Folusho’s Nigerian economic protest research published in The Historian

Postgraduate history researcher Folusho Alabi‘s study of how enterprising Nigerian women defied strict British colonial control of trade a century ago has been published in The Historian, and is one of the resources used to teach first year History students in the 20th Century Britain module.
‘A game of strategy’ provided context to Folusho’s PhD research work around the Eastern Women’s Protests that took place in her country of origin in 1929, and can be found in the magazine published by the Historical Association.
Her new article focusses on how Nigerian market women, a significant part of the country’s economy then and now, used their resourcefulness and shrewdness in the face of exploitation by British and European companies as well as Nigeria’s colonial government.

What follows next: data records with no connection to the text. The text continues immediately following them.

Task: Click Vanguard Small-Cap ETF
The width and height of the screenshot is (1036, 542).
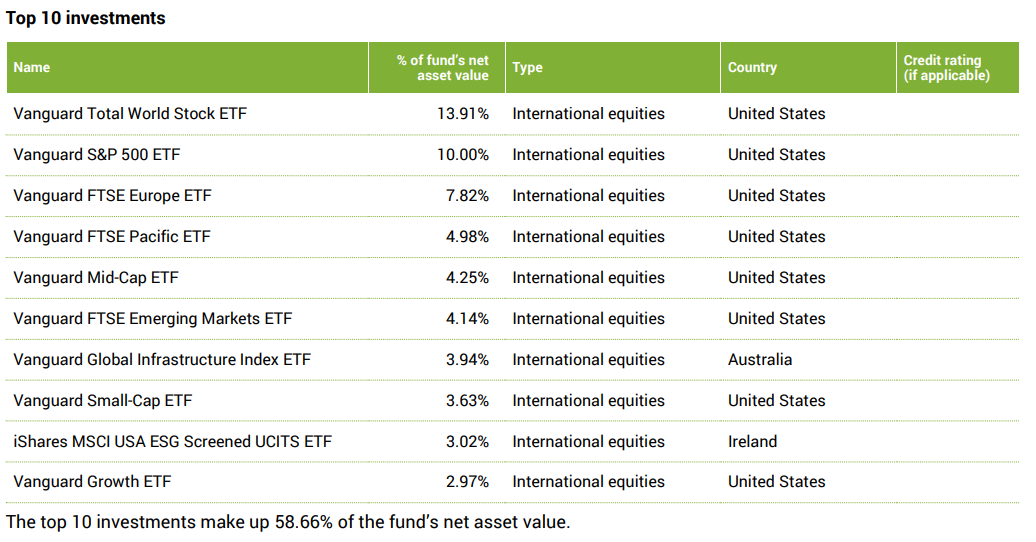Action: tap(103, 401)
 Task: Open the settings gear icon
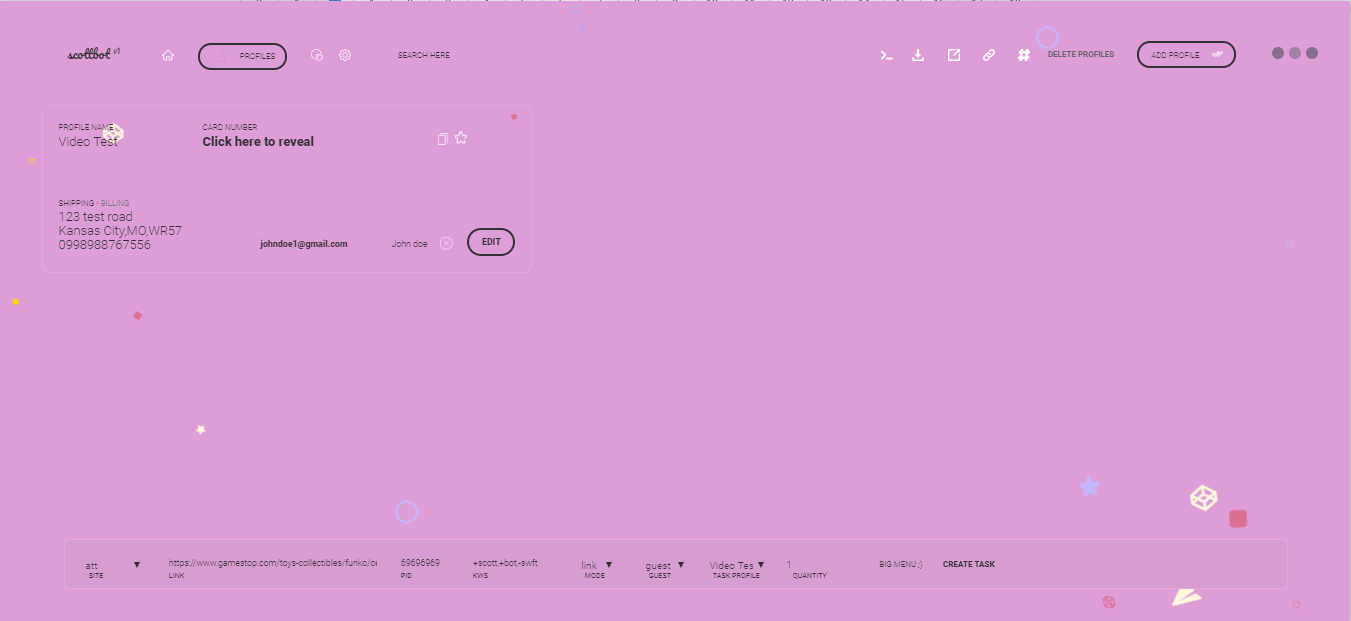(x=345, y=56)
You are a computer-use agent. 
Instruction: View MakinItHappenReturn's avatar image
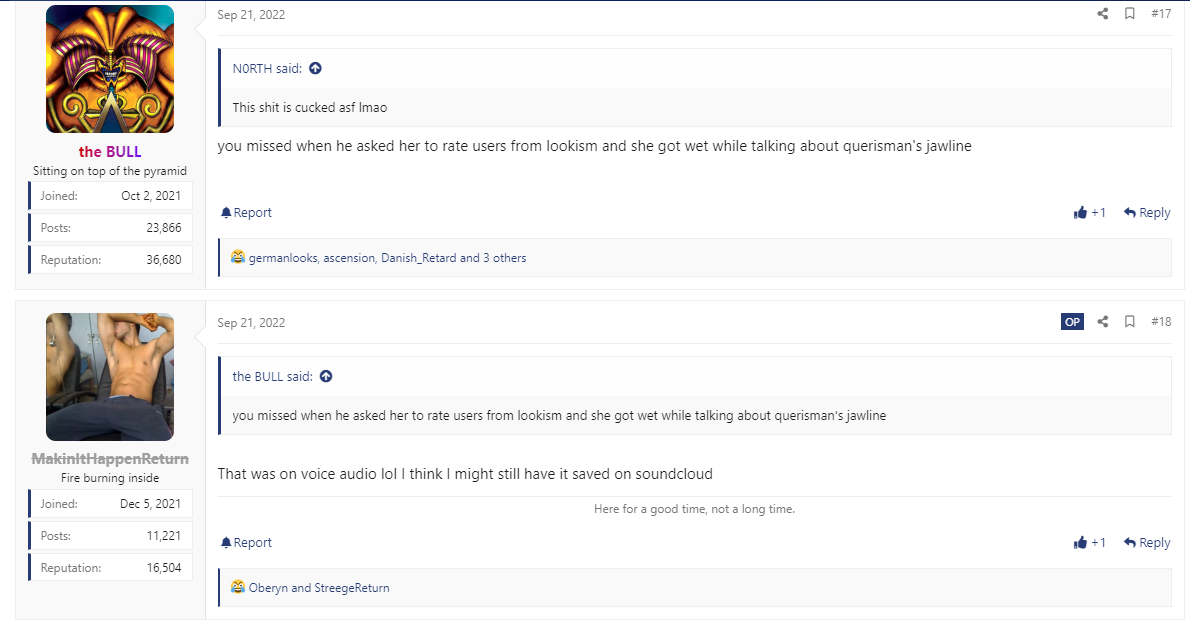(110, 377)
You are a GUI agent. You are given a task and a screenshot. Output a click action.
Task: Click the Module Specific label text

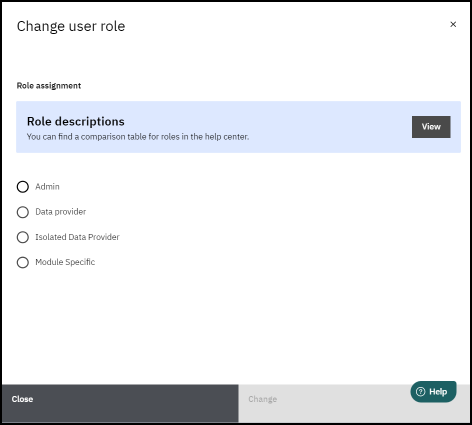click(65, 262)
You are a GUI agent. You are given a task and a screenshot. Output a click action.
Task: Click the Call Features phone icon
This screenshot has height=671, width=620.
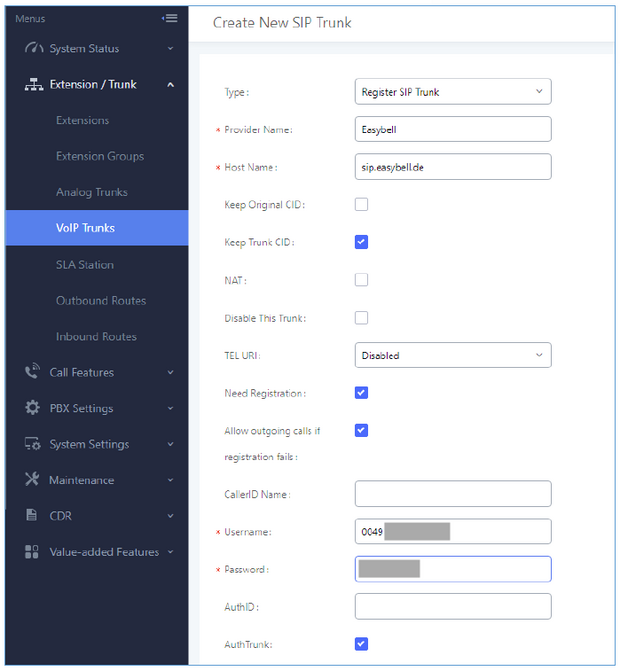[x=32, y=372]
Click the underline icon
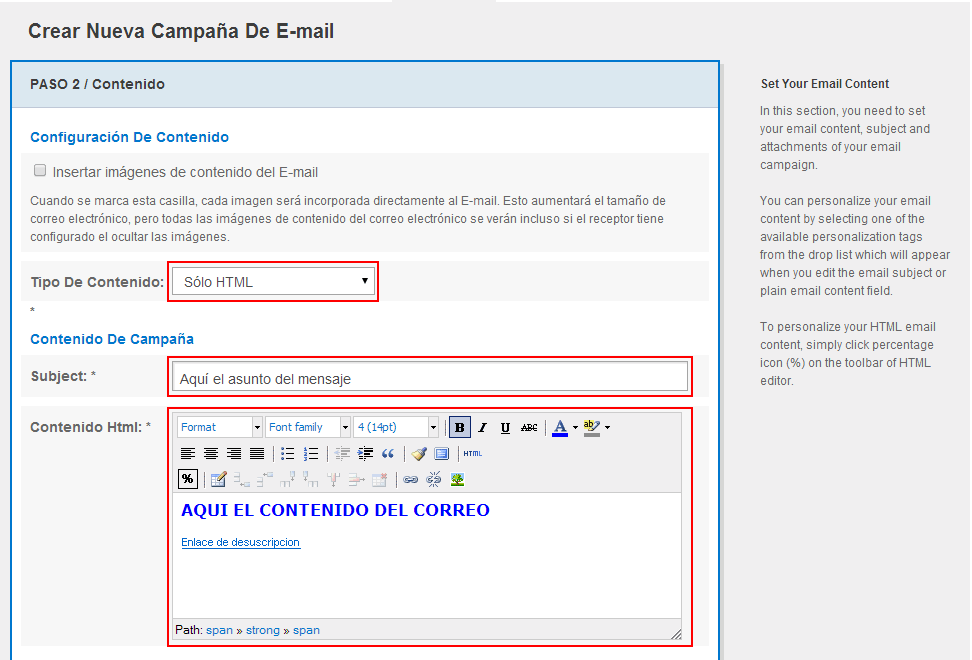 (505, 428)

Market women are a staple of Nigerian society, thanks to their decades of selling food, clothing and household goods in community locations throughout the country.
Protests by the women against inhibitive policies from British colonial authorities that threatened their survival ended in a brutal crackdown beginning in 1929, resulting in the deaths of around 500 women.
Study history at the University of Huddersfield
“I looked at the issues that led to the protests and discovered that the women had been complaining about how European companies had been cheating them,” says Folusho, a fourth year PhD researcher who also works as a Graduate Teaching Assistant at the university.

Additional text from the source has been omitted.